+++ Source material
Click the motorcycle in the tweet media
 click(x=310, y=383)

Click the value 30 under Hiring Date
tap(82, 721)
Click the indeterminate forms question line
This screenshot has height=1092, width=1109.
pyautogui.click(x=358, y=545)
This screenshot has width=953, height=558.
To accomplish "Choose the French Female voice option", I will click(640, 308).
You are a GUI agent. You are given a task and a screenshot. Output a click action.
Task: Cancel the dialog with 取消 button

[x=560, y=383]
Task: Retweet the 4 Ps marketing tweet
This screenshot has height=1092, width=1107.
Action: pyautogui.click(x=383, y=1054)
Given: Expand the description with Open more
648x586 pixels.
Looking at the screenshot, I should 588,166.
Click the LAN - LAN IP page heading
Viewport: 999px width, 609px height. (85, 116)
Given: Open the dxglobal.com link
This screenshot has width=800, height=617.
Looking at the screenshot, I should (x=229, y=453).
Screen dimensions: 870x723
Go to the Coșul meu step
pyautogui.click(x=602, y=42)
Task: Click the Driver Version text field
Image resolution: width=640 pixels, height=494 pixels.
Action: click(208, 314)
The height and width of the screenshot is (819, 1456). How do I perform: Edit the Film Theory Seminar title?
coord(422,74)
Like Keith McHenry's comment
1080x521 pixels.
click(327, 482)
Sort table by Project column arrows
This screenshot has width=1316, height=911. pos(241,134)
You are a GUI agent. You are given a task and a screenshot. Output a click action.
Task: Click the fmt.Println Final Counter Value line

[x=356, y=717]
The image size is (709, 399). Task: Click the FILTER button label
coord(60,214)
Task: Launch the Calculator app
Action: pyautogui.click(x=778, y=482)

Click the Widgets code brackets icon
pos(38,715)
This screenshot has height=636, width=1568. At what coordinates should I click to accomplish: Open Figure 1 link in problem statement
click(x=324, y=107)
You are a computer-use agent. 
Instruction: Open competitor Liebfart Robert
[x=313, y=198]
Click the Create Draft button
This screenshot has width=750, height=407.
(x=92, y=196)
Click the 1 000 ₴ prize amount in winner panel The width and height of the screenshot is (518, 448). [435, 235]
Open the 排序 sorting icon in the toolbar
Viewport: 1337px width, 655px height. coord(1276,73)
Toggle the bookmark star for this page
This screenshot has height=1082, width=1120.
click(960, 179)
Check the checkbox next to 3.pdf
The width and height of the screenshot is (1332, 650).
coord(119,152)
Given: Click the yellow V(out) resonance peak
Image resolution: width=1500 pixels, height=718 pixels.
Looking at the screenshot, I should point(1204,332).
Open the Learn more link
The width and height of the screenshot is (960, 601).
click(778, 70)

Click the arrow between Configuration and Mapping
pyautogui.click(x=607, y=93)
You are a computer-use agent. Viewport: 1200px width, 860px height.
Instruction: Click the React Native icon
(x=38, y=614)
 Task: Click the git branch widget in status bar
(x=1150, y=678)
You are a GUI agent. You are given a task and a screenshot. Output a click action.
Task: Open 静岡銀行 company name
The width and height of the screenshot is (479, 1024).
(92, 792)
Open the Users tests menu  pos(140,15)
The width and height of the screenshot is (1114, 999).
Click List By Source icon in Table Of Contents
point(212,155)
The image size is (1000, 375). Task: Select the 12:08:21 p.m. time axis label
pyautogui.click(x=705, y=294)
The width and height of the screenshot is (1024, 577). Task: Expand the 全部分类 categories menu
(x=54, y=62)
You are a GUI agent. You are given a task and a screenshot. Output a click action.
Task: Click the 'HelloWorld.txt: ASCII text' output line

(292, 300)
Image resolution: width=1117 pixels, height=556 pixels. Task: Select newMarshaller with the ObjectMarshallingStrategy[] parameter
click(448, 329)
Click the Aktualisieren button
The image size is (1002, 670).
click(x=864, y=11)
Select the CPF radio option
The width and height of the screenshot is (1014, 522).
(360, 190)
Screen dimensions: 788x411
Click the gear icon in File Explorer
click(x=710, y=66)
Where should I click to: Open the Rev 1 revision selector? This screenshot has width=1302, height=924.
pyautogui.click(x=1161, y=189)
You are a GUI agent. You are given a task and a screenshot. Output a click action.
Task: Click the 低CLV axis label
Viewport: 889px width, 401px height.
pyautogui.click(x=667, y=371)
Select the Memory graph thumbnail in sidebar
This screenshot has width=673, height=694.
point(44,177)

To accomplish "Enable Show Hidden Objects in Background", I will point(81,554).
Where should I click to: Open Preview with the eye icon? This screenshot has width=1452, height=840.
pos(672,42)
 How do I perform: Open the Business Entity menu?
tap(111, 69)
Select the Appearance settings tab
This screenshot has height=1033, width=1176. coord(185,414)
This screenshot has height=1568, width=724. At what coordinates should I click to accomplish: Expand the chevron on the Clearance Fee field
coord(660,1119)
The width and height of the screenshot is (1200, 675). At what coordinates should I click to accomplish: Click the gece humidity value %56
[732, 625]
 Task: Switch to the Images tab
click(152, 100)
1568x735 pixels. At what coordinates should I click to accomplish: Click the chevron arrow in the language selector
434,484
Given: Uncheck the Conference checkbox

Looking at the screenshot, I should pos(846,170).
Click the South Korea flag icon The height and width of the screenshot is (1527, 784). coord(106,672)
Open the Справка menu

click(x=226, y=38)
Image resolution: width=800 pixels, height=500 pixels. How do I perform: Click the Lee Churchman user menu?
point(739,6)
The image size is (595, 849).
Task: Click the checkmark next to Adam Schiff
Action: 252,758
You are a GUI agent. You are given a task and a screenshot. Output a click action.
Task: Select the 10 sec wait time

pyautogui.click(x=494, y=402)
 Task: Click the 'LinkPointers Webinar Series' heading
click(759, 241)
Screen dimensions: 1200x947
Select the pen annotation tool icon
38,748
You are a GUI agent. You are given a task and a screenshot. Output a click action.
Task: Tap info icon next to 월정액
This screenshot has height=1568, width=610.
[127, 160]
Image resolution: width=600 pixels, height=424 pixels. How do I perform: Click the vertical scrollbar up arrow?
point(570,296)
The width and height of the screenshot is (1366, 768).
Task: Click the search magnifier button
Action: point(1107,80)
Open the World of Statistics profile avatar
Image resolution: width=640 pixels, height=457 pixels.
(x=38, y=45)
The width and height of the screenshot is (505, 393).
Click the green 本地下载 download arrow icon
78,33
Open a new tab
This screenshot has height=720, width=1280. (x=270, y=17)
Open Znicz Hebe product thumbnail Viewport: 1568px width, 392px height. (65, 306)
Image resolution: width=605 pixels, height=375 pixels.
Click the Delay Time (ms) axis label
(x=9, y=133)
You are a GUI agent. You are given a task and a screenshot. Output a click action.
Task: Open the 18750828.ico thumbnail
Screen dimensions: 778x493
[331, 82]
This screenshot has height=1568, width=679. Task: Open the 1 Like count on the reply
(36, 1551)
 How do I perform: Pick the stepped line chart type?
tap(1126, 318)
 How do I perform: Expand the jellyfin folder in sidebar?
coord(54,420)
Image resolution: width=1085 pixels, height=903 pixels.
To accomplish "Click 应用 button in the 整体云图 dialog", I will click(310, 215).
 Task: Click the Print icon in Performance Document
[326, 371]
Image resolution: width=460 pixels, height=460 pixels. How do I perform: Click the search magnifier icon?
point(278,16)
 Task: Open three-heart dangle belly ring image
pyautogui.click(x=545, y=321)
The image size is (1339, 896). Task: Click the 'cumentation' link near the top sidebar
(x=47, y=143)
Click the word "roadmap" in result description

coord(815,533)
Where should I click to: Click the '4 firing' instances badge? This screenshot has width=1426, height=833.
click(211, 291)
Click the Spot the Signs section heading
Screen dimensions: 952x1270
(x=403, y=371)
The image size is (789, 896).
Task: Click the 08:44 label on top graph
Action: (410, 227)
++++++
◆ **What this task involves**
A precise copy of all the records is needed.

◆ **Answer area**
Click the motorcycle in the tweet media
 click(x=310, y=383)

Click the value 30 under Hiring Date
tap(82, 721)
Click the indeterminate forms question line
This screenshot has height=1092, width=1109.
pyautogui.click(x=358, y=545)
This screenshot has width=953, height=558.
To accomplish "Choose the French Female voice option", I will click(640, 308).
You are a GUI agent. You are given a task and a screenshot. Output a click action.
Task: Cancel the dialog with 取消 button

[x=560, y=383]
Task: Retweet the 4 Ps marketing tweet
This screenshot has height=1092, width=1107.
Action: pyautogui.click(x=383, y=1054)
Given: Expand the description with Open more
648x586 pixels.
Looking at the screenshot, I should 588,166.
Click the LAN - LAN IP page heading
Viewport: 999px width, 609px height. (85, 116)
Given: Open the dxglobal.com link
This screenshot has width=800, height=617.
Looking at the screenshot, I should (x=229, y=453).
Screen dimensions: 870x723
Go to the Coșul meu step
pyautogui.click(x=602, y=42)
Task: Click the Driver Version text field
Image resolution: width=640 pixels, height=494 pixels.
Action: click(208, 314)
The height and width of the screenshot is (819, 1456). How do I perform: Edit the Film Theory Seminar title?
coord(422,74)
Like Keith McHenry's comment
1080x521 pixels.
click(327, 482)
Sort table by Project column arrows
This screenshot has width=1316, height=911. pos(241,134)
You are a GUI agent. You are given a task and a screenshot. Output a click action.
Task: Click the fmt.Println Final Counter Value line

[x=356, y=717]
The image size is (709, 399). Task: Click the FILTER button label
coord(60,214)
Task: Launch the Calculator app
Action: pyautogui.click(x=778, y=482)

Click the Widgets code brackets icon
pos(38,715)
This screenshot has height=636, width=1568. At what coordinates should I click to accomplish: Open Figure 1 link in problem statement
click(x=324, y=107)
You are a computer-use agent. 
Instruction: Open competitor Liebfart Robert
[x=313, y=198]
Click the Create Draft button
This screenshot has width=750, height=407.
(x=92, y=196)
Click the 1 000 ₴ prize amount in winner panel The width and height of the screenshot is (518, 448). [435, 235]
Open the 排序 sorting icon in the toolbar
Viewport: 1337px width, 655px height. coord(1276,73)
Toggle the bookmark star for this page
This screenshot has height=1082, width=1120.
click(960, 179)
Check the checkbox next to 3.pdf
The width and height of the screenshot is (1332, 650).
coord(119,152)
Given: Click the yellow V(out) resonance peak
Image resolution: width=1500 pixels, height=718 pixels.
Looking at the screenshot, I should point(1204,332).
Open the Learn more link
The width and height of the screenshot is (960, 601).
click(778, 70)

Click the arrow between Configuration and Mapping
pyautogui.click(x=607, y=93)
You are a computer-use agent. Viewport: 1200px width, 860px height.
Instruction: Click the React Native icon
(x=38, y=614)
 Task: Click the git branch widget in status bar
(x=1150, y=678)
You are a GUI agent. You are given a task and a screenshot. Output a click action.
Task: Open 静岡銀行 company name
The width and height of the screenshot is (479, 1024).
(92, 792)
Open the Users tests menu  pos(140,15)
The width and height of the screenshot is (1114, 999).
Click List By Source icon in Table Of Contents
point(212,155)
The image size is (1000, 375). Task: Select the 12:08:21 p.m. time axis label
pyautogui.click(x=705, y=294)
The width and height of the screenshot is (1024, 577). Task: Expand the 全部分类 categories menu
(x=54, y=62)
You are a GUI agent. You are given a task and a screenshot. Output a click action.
Task: Click the 'HelloWorld.txt: ASCII text' output line

(292, 300)
Image resolution: width=1117 pixels, height=556 pixels. Task: Select newMarshaller with the ObjectMarshallingStrategy[] parameter
click(448, 329)
Click the Aktualisieren button
The image size is (1002, 670).
click(x=864, y=11)
Select the CPF radio option
The width and height of the screenshot is (1014, 522).
(360, 190)
Screen dimensions: 788x411
Click the gear icon in File Explorer
click(x=710, y=66)
Where should I click to: Open the Rev 1 revision selector? This screenshot has width=1302, height=924.
pyautogui.click(x=1161, y=189)
You are a GUI agent. You are given a task and a screenshot. Output a click action.
Task: Click the 低CLV axis label
Viewport: 889px width, 401px height.
pyautogui.click(x=667, y=371)
Select the Memory graph thumbnail in sidebar
This screenshot has width=673, height=694.
point(44,177)

To accomplish "Enable Show Hidden Objects in Background", I will point(81,554).
Where should I click to: Open Preview with the eye icon? This screenshot has width=1452, height=840.
pos(672,42)
 How do I perform: Open the Business Entity menu?
tap(111, 69)
Select the Appearance settings tab
This screenshot has height=1033, width=1176. coord(185,414)
This screenshot has height=1568, width=724. At what coordinates should I click to accomplish: Expand the chevron on the Clearance Fee field
coord(660,1119)
The width and height of the screenshot is (1200, 675). At what coordinates should I click to accomplish: Click the gece humidity value %56
[732, 625]
 Task: Switch to the Images tab
click(152, 100)
1568x735 pixels. At what coordinates should I click to accomplish: Click the chevron arrow in the language selector
434,484
Given: Uncheck the Conference checkbox

Looking at the screenshot, I should pos(846,170).
Click the South Korea flag icon The height and width of the screenshot is (1527, 784). coord(106,672)
Open the Справка menu

click(x=226, y=38)
Image resolution: width=800 pixels, height=500 pixels. How do I perform: Click the Lee Churchman user menu?
point(739,6)
The image size is (595, 849).
Task: Click the checkmark next to Adam Schiff
Action: 252,758
You are a GUI agent. You are given a task and a screenshot. Output a click action.
Task: Select the 10 sec wait time

pyautogui.click(x=494, y=402)
 Task: Click the 'LinkPointers Webinar Series' heading
click(759, 241)
Screen dimensions: 1200x947
Select the pen annotation tool icon
38,748
You are a GUI agent. You are given a task and a screenshot. Output a click action.
Task: Tap info icon next to 월정액
This screenshot has height=1568, width=610.
[127, 160]
Image resolution: width=600 pixels, height=424 pixels. How do I perform: Click the vertical scrollbar up arrow?
point(570,296)
The width and height of the screenshot is (1366, 768).
Task: Click the search magnifier button
Action: point(1107,80)
Open the World of Statistics profile avatar
Image resolution: width=640 pixels, height=457 pixels.
(x=38, y=45)
The width and height of the screenshot is (505, 393).
Click the green 本地下载 download arrow icon
78,33
Open a new tab
This screenshot has height=720, width=1280. (x=270, y=17)
Open Znicz Hebe product thumbnail Viewport: 1568px width, 392px height. (65, 306)
Image resolution: width=605 pixels, height=375 pixels.
Click the Delay Time (ms) axis label
(x=9, y=133)
You are a GUI agent. You are given a task and a screenshot. Output a click action.
Task: Open the 18750828.ico thumbnail
Screen dimensions: 778x493
[331, 82]
This screenshot has height=1568, width=679. Task: Open the 1 Like count on the reply
(36, 1551)
 How do I perform: Pick the stepped line chart type?
tap(1126, 318)
 How do I perform: Expand the jellyfin folder in sidebar?
coord(54,420)
Image resolution: width=1085 pixels, height=903 pixels.
To accomplish "Click 应用 button in the 整体云图 dialog", I will click(310, 215).
 Task: Click the Print icon in Performance Document
[326, 371]
Image resolution: width=460 pixels, height=460 pixels. How do I perform: Click the search magnifier icon?
point(278,16)
 Task: Open three-heart dangle belly ring image
pyautogui.click(x=545, y=321)
The image size is (1339, 896). Task: Click the 'cumentation' link near the top sidebar
(x=47, y=143)
Click the word "roadmap" in result description

coord(815,533)
Where should I click to: Click the '4 firing' instances badge? This screenshot has width=1426, height=833.
click(211, 291)
Click the Spot the Signs section heading
Screen dimensions: 952x1270
(x=403, y=371)
The image size is (789, 896).
Task: Click the 08:44 label on top graph
Action: (410, 227)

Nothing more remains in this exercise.